Updating my website for GDPR

One of the side-effects of working in credit-scoring, and especially working for a credit bureau, is that you tend to become very concerned about privacy issues.

This website is implemented in blogdown using the Hugo static website generator and the Academic theme. When I launched the website, just before the EU General Data Protection Regulation (GDPR) came into force, the implementation tools provided some basic GDPR support. Since then, some more privacy-related features have been added - so I feel obliged to add them to my site. (Besides which, this gives me an opportunity to practise updating my infrastructure.)

Update the Hugo version

Hugo has introduced new, more fine-grained privacy configuration since version 0.41. So, the first step is to update my Hugo installation and the Netlify deploy process that depends on it. Luckily, Mara Averick has a blog post precisely on “updating your version of Hugo for blogdown on Netlify”.

So, stepping through:

  • What version of Hugo am I using now?
# from R
> blogdown::hugo_version()
[1] ‘0.40.3’

The curent version of Hugo as I write is 0.42.2

  • Updating Hugo from R is as simple as:
> blogdown::update_hugo()
The latest Hugo version is 0.42.2
trying URL 'https://github.com/gohugoio/hugo/releases/download/v0.42.2/hugo_0.42.2_Linux-64bit.tar.gz'
Content type 'application/octet-stream' length 6176212 bytes (5.9 MB)
==================================================
downloaded 5.9 MB

Hugo has been installed to /home/ross/bin

The other thing credit scoring tends to do is reinforce your paranoid tendencies. So, I’ll check the installed version again.

> blogdown::hugo_version()
[1] ‘0.42.2’

So far I have updated Hugo for the website build that happens on my local machine. However, the website is deployed by Netlify, which rebuilds the website remotely from the source files in my GitHub repo. So I also need to tell Netlify to use the same version of Hugo.

  • Update the Netlify HUGO_VERSION build environment variable

This is described in some more detail in Mara’s post

  • Deploy on Netlify

I triggered a deploy on Netlify and the site was rebuilt using the new version of Hugo. This executed with no problems. I presume that Hugo versions are kept backwards compatible. If Hugo is every updated in a way that breaks backward-compatibility then the local version of the site would need to be modified to be compatible with the new Hugo version and then pushed to the GitHub repo before the remote site was rebuilt on Netlify

Configure the Hugo privacy settings

Hugo now provides more fine-grained control of privacy settings. So I need to incorporate them into my site.

  • Copy the new Hugo privacy settings into my local config.toml

I don’t really understand TOML, s o I find the safest way to add text to config.toml is to append it to the existing file. This avoids problems when inserting a table that can be arbitrarily long, because there is following pre-existing text that can be accidentally parsed as part of the inserted table.

  • Edit the privacy settings

I edited the newly added text in config.toml to disable all services except Google Analytics and set the Google Analytics options to the more privacy-preserving alternatives.

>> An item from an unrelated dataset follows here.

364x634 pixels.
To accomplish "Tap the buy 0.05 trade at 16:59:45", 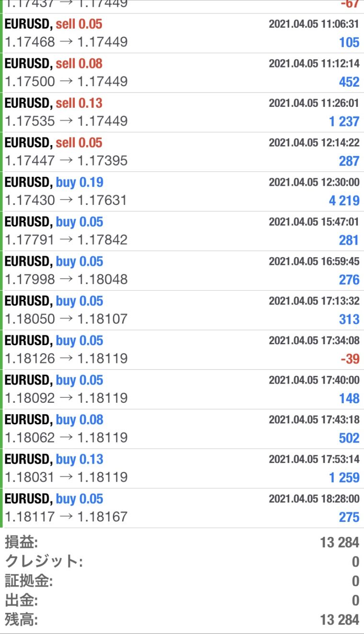I will pyautogui.click(x=182, y=271).
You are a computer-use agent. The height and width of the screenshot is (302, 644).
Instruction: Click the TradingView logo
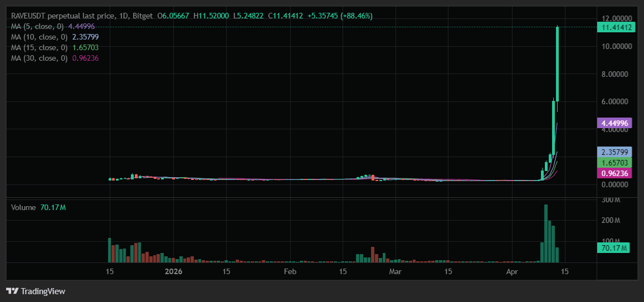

Once again, I don’t understand how these services interact with the Hugo-generated website, so I presume the most conservative option is to disable them.

Also, the config.toml supplied with the Academic theme contains the lines:

  # Privacy pack
  #   Show a cookie consent message to visitors
  #   Anonymize IP in Google Analytics (if enabled)
  privacy_pack = true

And the newly edited config.toml code from Hugo contains the lines:

[privacy]
  [privacy.googleAnalytics]
    anonymizeIP = true
    disable = false
    respectDoNotTrack = true
    useSessionStorage = false

There is obviously some overlap of the two with respect to anonymization of IP addresses for Google Analytics. Once again, I don’t know how these are implemented but I presume that if they both agree that IP adresses should be anonymized, then that is what will happen.

Update the Academic theme

George Cushen, the author of the Acxademic theme, has added functionality for having a customised privacy policy. To use this I need to update my installation of the Academic theme.

There are instructions for updating the theme framework in the Blogdown book.

  • Update the Academic theme

I deleted the themes/hugo-academic folder then added it as a Git submodule.

Update the privacy policy document

I added a customised privacy policy document (privacy.md) by following these instructions.